- Theatrical release poster
- Portuguese: À Meia-Noite Levarei Sua Alma
- Directed by: José Mojica Marins
- Written by: Waldomiro França José Mojica Marins Magda Mei
- Produced by: Arildo Iruam Geraldo Martins Simões Ilídio Martins Simões
- Starring: José Mojica Marins
- Cinematography: Giorgio Attili
- Edited by: Luiz Elias
- Music by: Salatiel Coelho Hermínio Gimenez
- Production company: Indústria Cinematográfica Apolo
- Distributed by: N.T.M.
- Release date: 9 November 1964;
- Running time: 84 minutes
- Country: Brazil
- Language: Portuguese

= At Midnight I'll Take Your Soul =

1964 film directed by José Mojica Marins

At Midnight I'll Take Your Soul (À Meia-Noite Levarei Sua Alma) is a 1964 Brazilian horror film directed and co-written by José Mojica Marins. Marins stars as Zé do Caixão (known in English-speaking countries as Coffin Joe), an undertaker who believes that he can achieve immortality by having a son, a concept he refers to as "the continuation of blood". The film marks the first appearance of the Coffin Joe character in media.

At Midnight I'll Take Your Soul is the first Brazilian-produced horror film, and the first installment of the "Coffin Joe trilogy". It is followed by This Night I'll Possess Your Corpse (1967) and Embodiment of Evil (2008).

==Plot==
The film is set in an unnamed Brazilian small town.

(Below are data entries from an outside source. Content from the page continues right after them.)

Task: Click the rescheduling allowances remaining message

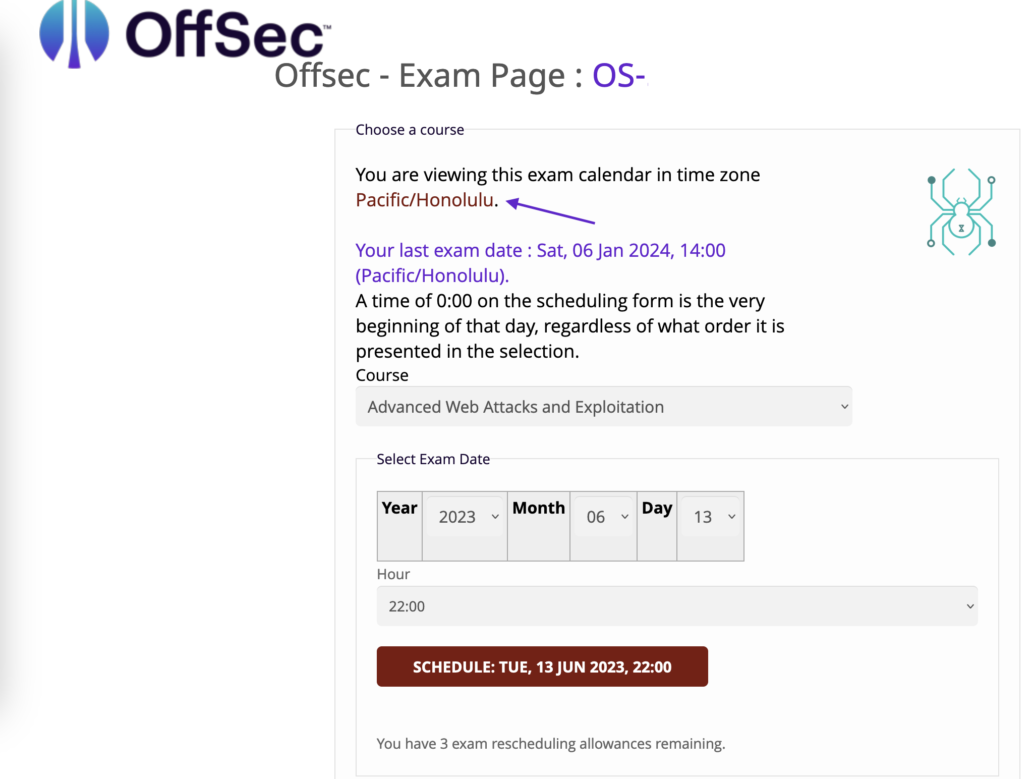Action: 551,744
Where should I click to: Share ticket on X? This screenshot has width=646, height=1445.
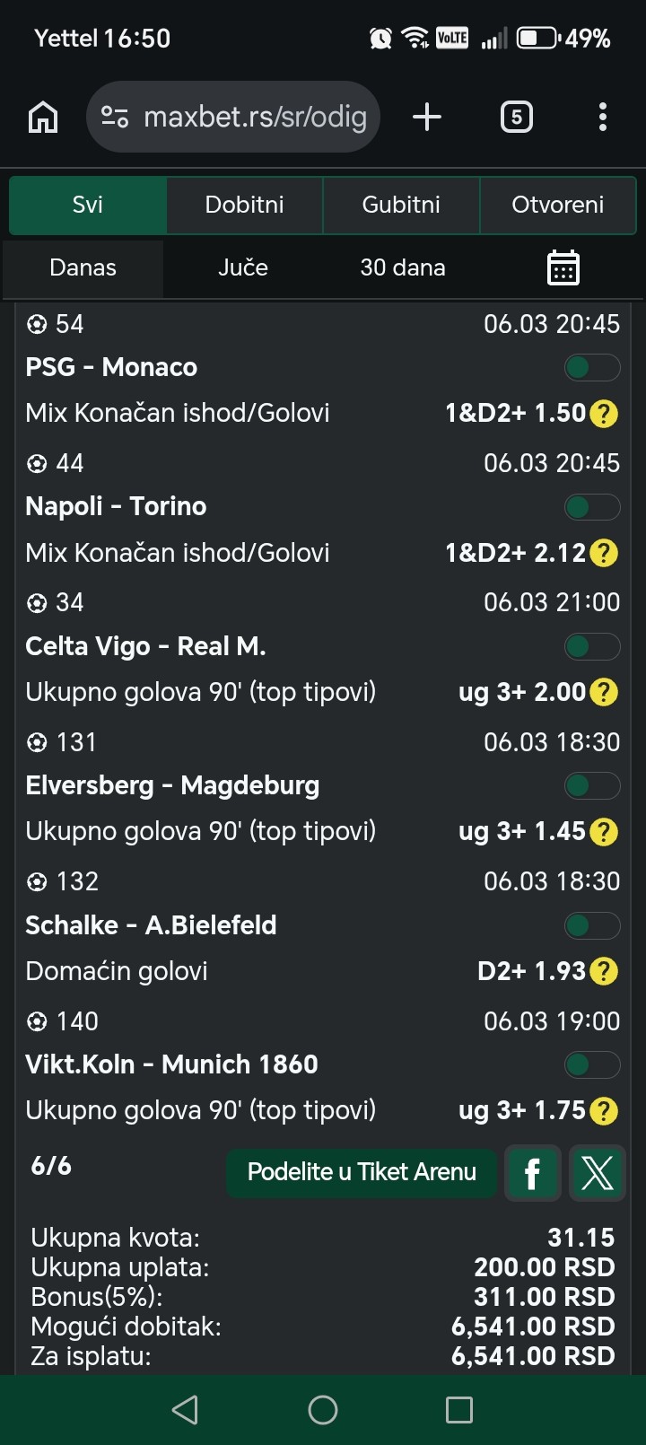point(598,1172)
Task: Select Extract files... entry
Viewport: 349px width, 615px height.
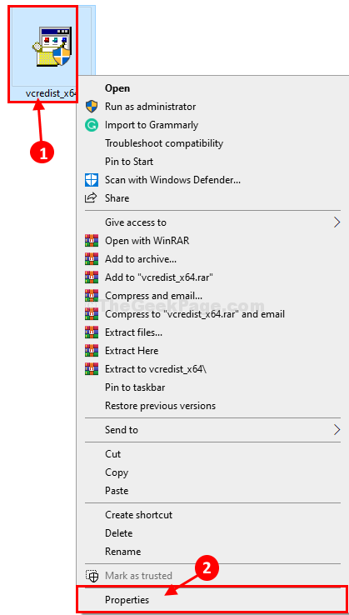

Zé do Caixão, the local undertaker who disdains religion and emotion and who believes the only thing that matters is the "continuity of the blood" (specifically his own), is looking for the "perfect woman" to bear him a son, ensuring his immortality. Since his wife Lenita has been found to be unable to bear children, Zé begins to make advances with Terezinha, the fiancée of Zé's friend Antonio. Terezinha scolds him by telling him that Antonio is the only man in her life. During a Catholic holiday, Zé, discontent with her infertility, kills his wife Lenita by tying her up and having a venomous spider bite her. The local authorities cannot find a clue to arrest him and he remains free to do whatever he wants.

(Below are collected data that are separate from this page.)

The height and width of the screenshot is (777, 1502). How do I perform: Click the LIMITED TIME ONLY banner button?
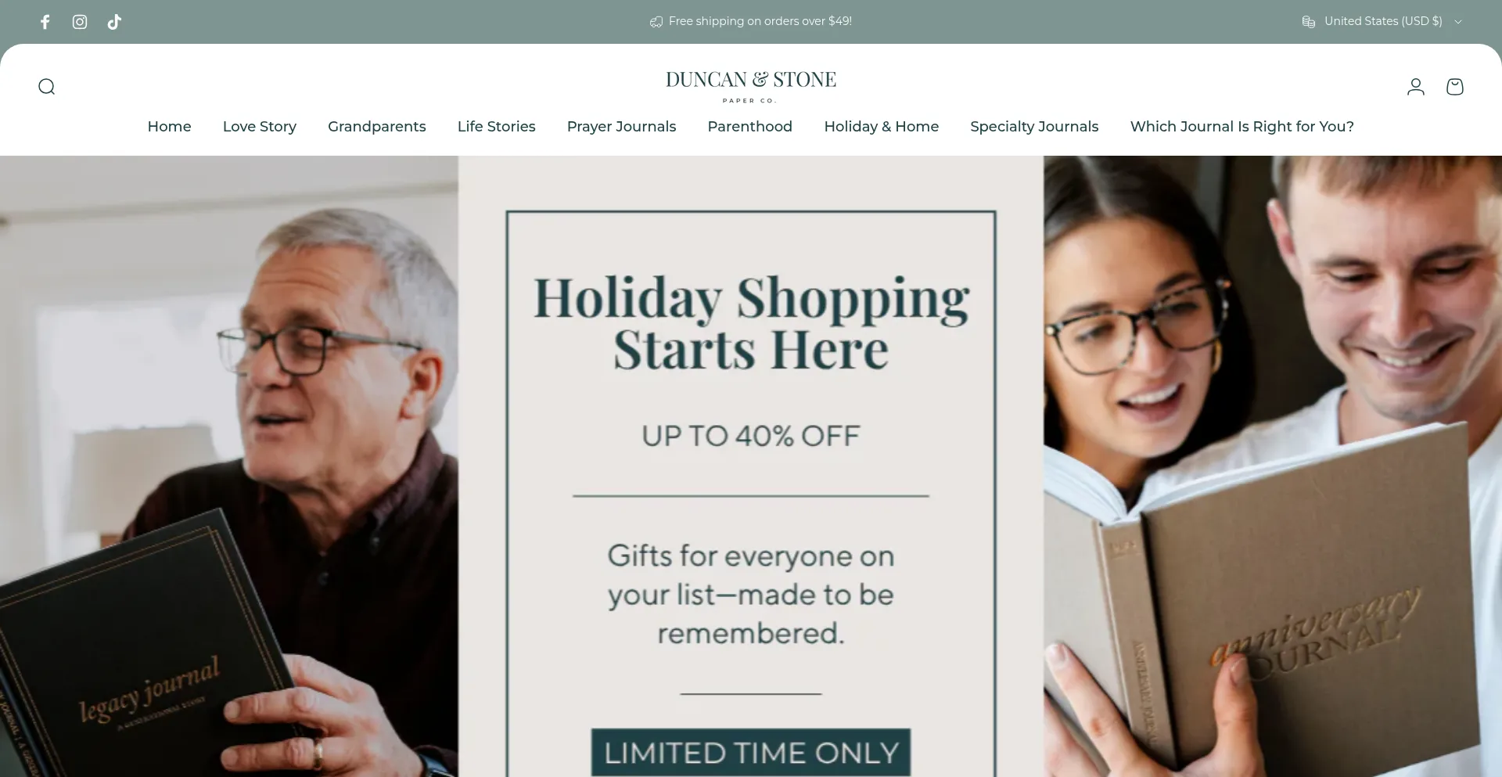pos(751,753)
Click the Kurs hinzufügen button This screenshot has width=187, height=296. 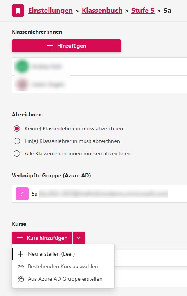pyautogui.click(x=42, y=238)
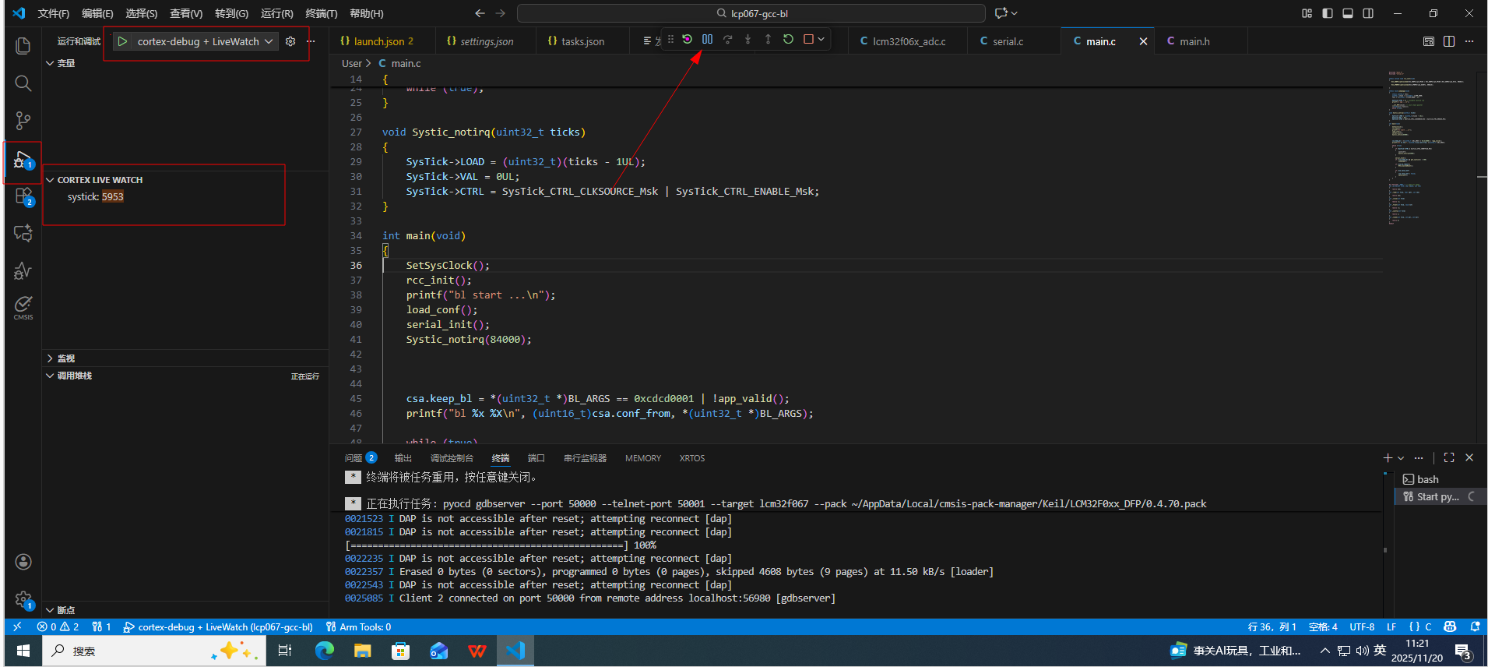Toggle the secondary side bar visibility
The height and width of the screenshot is (667, 1488).
[x=1368, y=13]
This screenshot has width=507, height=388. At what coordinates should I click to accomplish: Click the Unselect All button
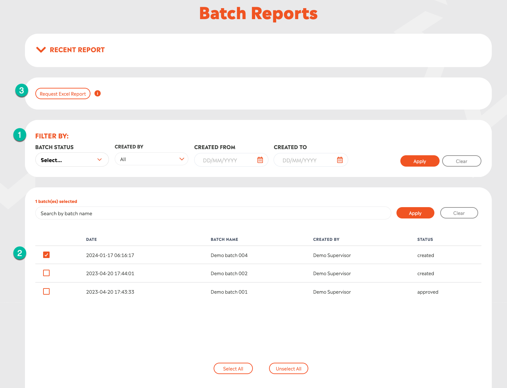click(x=289, y=369)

Some days later, Zé is invited by Antonio to visit a local gypsy who will tell the fortune of Antonio's marriage with Terezinha. The gypsy reveals, however, that there is going to be a tragic disaster, and the two will never get married. Zé, in response, calls her a fraud and states that the supernatural is a hoax. She warns him not to mock the supernatural forces, lest they make him pay. That night, Zé and Antonio go to Antonio's house, where Antonio tells Zé that he really did not believe the witch's words, and that he expects to marry Terezinha and have a happy life together. Fulfilling the witch's prophecy, Zé bludgeons and then strangles and drowns Antonio in a bathtub.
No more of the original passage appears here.